■ Collection entries:
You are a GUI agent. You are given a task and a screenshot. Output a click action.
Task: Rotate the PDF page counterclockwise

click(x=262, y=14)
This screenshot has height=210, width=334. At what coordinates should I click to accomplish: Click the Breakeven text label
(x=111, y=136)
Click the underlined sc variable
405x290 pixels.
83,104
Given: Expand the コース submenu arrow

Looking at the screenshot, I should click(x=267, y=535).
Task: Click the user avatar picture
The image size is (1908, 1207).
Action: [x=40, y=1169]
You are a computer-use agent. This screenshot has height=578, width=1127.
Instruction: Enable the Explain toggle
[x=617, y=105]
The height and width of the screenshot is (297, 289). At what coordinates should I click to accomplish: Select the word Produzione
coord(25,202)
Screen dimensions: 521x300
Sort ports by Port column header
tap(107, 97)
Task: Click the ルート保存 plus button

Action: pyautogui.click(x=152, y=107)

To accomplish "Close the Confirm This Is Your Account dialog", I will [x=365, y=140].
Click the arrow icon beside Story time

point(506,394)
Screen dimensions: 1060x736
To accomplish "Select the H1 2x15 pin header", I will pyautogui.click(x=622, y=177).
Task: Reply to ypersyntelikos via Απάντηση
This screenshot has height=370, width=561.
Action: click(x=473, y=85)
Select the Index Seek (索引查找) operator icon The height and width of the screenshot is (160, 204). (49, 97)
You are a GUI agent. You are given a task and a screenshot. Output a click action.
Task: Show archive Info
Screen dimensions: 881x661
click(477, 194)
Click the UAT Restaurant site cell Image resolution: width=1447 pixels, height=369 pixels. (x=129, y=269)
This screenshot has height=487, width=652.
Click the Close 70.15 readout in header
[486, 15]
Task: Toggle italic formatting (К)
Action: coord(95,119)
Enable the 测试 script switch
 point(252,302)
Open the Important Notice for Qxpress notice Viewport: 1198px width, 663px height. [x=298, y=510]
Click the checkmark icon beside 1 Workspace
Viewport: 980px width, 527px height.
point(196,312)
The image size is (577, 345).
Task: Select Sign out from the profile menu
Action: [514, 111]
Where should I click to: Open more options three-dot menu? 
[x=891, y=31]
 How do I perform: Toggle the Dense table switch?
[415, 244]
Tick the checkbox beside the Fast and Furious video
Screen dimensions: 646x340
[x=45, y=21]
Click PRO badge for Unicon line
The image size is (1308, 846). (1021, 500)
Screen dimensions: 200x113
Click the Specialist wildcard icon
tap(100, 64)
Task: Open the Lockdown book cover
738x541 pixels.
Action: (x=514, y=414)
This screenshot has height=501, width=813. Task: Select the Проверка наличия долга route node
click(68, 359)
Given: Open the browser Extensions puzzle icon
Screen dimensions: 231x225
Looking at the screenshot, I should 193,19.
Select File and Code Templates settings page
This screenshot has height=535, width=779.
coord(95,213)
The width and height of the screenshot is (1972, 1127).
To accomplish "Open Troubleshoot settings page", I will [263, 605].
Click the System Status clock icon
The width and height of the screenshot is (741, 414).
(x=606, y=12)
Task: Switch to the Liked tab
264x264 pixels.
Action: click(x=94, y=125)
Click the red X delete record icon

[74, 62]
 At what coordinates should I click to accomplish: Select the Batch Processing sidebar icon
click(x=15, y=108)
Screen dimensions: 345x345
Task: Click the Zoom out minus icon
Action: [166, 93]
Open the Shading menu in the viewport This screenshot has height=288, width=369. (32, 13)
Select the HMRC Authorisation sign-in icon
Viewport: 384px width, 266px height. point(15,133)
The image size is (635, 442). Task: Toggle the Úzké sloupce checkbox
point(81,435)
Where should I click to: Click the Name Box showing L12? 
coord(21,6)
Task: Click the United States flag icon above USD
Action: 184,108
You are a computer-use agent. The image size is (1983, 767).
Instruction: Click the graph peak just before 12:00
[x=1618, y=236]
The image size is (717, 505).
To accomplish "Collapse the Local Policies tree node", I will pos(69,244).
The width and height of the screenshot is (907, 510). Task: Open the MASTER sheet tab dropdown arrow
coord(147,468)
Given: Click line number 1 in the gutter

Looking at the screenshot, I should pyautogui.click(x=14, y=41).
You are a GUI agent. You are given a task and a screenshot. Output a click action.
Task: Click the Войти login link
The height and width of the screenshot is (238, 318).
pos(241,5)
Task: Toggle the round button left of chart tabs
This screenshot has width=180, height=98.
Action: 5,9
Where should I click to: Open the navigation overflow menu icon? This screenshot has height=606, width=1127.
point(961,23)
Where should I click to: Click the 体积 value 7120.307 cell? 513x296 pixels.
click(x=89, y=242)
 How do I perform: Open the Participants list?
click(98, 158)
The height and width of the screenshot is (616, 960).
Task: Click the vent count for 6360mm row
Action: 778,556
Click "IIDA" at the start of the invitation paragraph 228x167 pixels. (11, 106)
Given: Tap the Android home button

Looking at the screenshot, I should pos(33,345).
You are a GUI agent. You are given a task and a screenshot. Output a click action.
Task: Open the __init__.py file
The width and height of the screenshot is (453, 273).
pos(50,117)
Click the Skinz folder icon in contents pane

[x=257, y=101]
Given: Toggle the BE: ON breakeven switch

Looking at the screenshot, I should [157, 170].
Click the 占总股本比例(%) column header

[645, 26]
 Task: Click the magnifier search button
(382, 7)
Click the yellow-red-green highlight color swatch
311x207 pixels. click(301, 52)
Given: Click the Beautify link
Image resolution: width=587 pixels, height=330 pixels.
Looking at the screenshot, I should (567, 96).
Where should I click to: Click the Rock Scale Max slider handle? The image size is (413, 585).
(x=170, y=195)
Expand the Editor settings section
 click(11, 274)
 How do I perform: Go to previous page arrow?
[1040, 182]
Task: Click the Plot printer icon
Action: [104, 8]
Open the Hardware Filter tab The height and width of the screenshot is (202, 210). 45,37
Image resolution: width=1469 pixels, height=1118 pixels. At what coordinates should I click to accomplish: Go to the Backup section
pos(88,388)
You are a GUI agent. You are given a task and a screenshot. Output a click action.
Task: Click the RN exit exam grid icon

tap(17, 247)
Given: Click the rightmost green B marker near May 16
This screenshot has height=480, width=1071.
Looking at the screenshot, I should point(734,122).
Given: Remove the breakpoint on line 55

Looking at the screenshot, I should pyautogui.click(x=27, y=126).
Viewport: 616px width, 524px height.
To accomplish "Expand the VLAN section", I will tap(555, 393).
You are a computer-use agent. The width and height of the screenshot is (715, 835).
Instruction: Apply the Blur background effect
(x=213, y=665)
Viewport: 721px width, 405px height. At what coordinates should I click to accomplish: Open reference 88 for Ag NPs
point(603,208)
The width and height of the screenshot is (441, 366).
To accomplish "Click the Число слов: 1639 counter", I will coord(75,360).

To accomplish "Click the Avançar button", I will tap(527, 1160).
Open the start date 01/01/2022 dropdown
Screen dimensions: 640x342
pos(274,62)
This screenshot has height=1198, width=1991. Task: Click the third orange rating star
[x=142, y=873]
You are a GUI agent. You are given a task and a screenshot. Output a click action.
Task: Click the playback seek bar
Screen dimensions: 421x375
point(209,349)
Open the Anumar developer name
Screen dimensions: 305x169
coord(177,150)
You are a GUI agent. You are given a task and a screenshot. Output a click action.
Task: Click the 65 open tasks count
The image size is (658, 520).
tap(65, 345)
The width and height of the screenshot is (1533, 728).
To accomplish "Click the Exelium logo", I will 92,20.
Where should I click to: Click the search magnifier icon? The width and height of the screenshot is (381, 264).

■ PROBLEM TO SOLVE:
The output should consist only of the lines from the one with "Instruction: Apply the Blur background effect" through the final line of the records above, exactly.

■ RESPONSE TO THE TASK:
Instruction: Apply the Blur background effect
(x=213, y=665)
Viewport: 721px width, 405px height. At what coordinates should I click to accomplish: Open reference 88 for Ag NPs
point(603,208)
The width and height of the screenshot is (441, 366).
To accomplish "Click the Число слов: 1639 counter", I will coord(75,360).

To accomplish "Click the Avançar button", I will tap(527, 1160).
Open the start date 01/01/2022 dropdown
Screen dimensions: 640x342
pos(274,62)
This screenshot has height=1198, width=1991. Task: Click the third orange rating star
[x=142, y=873]
You are a GUI agent. You are given a task and a screenshot. Output a click action.
Task: Click the playback seek bar
Screen dimensions: 421x375
point(209,349)
Open the Anumar developer name
Screen dimensions: 305x169
coord(177,150)
You are a GUI agent. You are given a task and a screenshot. Output a click action.
Task: Click the 65 open tasks count
The image size is (658, 520).
tap(65, 345)
The width and height of the screenshot is (1533, 728).
To accomplish "Click the Exelium logo", I will 92,20.
Where should I click to: Click the search magnifier icon? The width and height of the screenshot is (381, 264).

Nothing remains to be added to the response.